Tri-City Medical Center joins “Get With The Guidelines–AFIB Program”

Tri-City Medical Center has joined the American Heart Association/American Stroke Association’s Get With The Guidelines®–AFIB, a quality improvement program created to help hospital teams consistently provide the latest guideline-based treatment for patients with atrial fibrillation.

Atrial fibrillation, or AF, is a quivering or irregular heartbeat affecting more than 2.7 million Americans, and accounts for about one-third of hospitalizations for cardiac rhythm disturbance.

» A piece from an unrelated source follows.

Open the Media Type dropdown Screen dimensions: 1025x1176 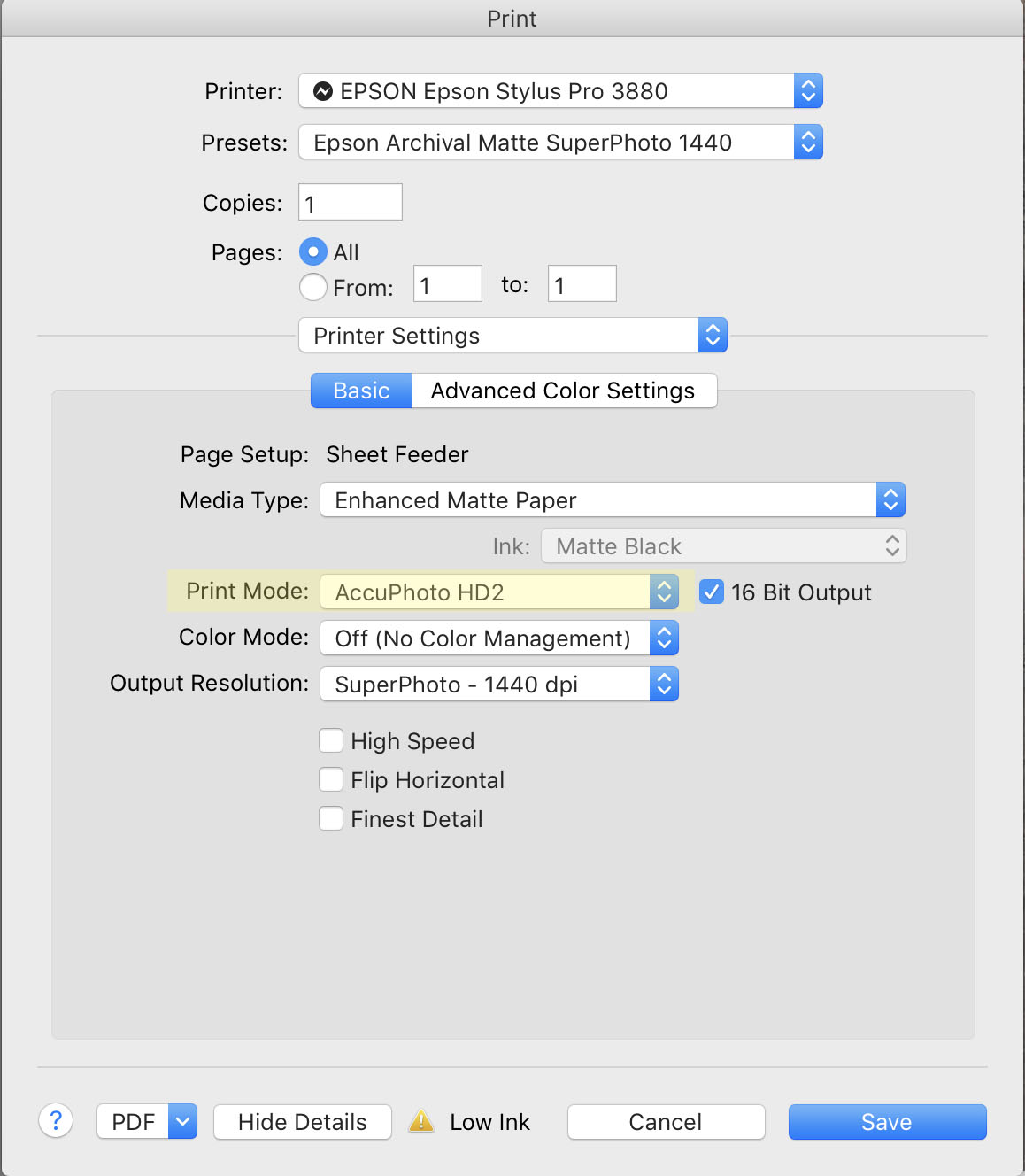coord(612,500)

People with AF are five times more likely to suffer a stroke and can develop blood clots, heart failure and other complications.

      The American Heart Association’s GWTG–AFIB was developed to help healthcare professionals utilize a quality improvement blueprint for how best to care for AF patients using the most up-to-date research-based guidelines.

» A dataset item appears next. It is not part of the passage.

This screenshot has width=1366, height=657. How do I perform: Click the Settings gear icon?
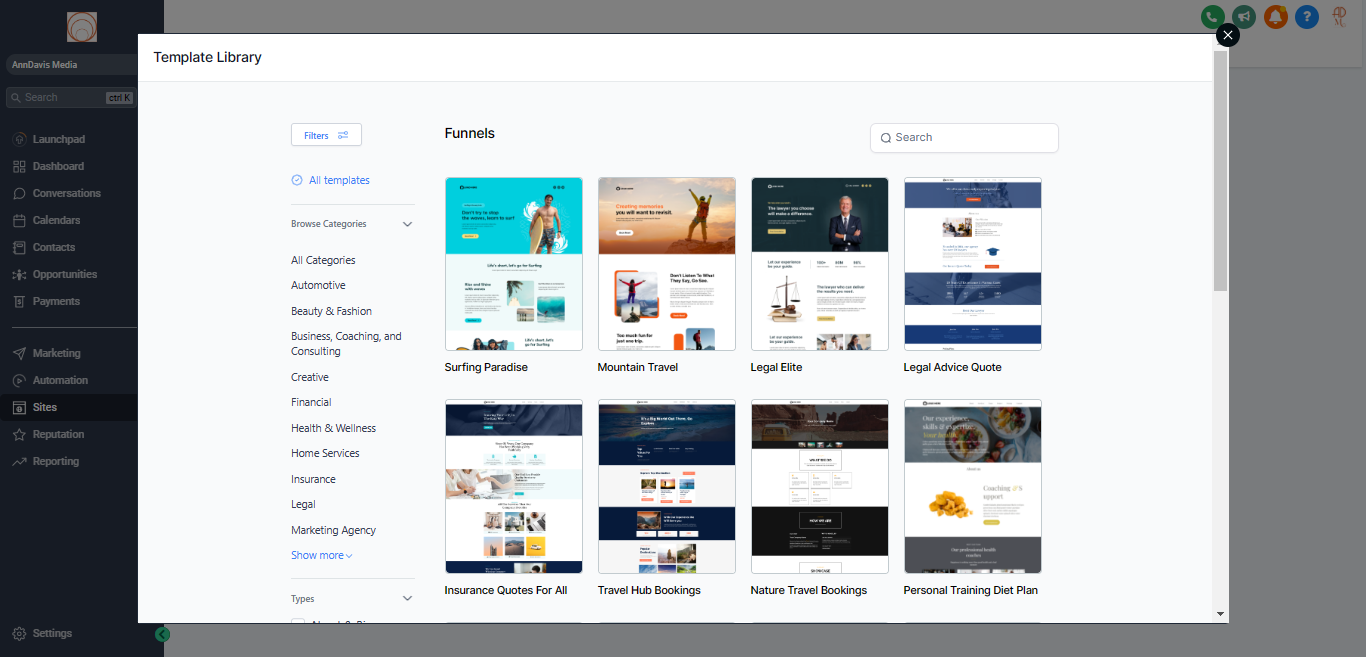(x=20, y=634)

      As a GWTG–Stroke and Heart Failure participating hospitalTri-City Medical Center is encouraged to develop a comprehensive system for providing rapid diagnosis and treatment of AF patients that includes appropriate use of safe anticoagulants to prevent stroke and heart-rate controlling medications to prevent heart failure.

      Tri-City Medical Center is also increasing its efforts to identify those patients who have AF, using GWTG-AFIB protocols for treatment, monitoring tools, and patient education.      Through GWTG–AFIB, the American Heart Association/American Stroke Association provides Tri-City Medical Center training in the program’s patient management tool and the opportunity to track performance against the guidelines and national benchmarks.  

 “Tri-City Medical Center is dedicated to helping our patients with atrial fibrillation have the best possible outcomes, and implementing the American Heart Association/American Stroke Association’s Get With The Guidelines-AFIB program will help us accomplish this by making it easier for our teams to put proven knowledge and guidelines to work on a daily basis,” said — Lydia Serrin, RN, MSN, Clinical Care Coordinator for the CardioVascular Health Institute.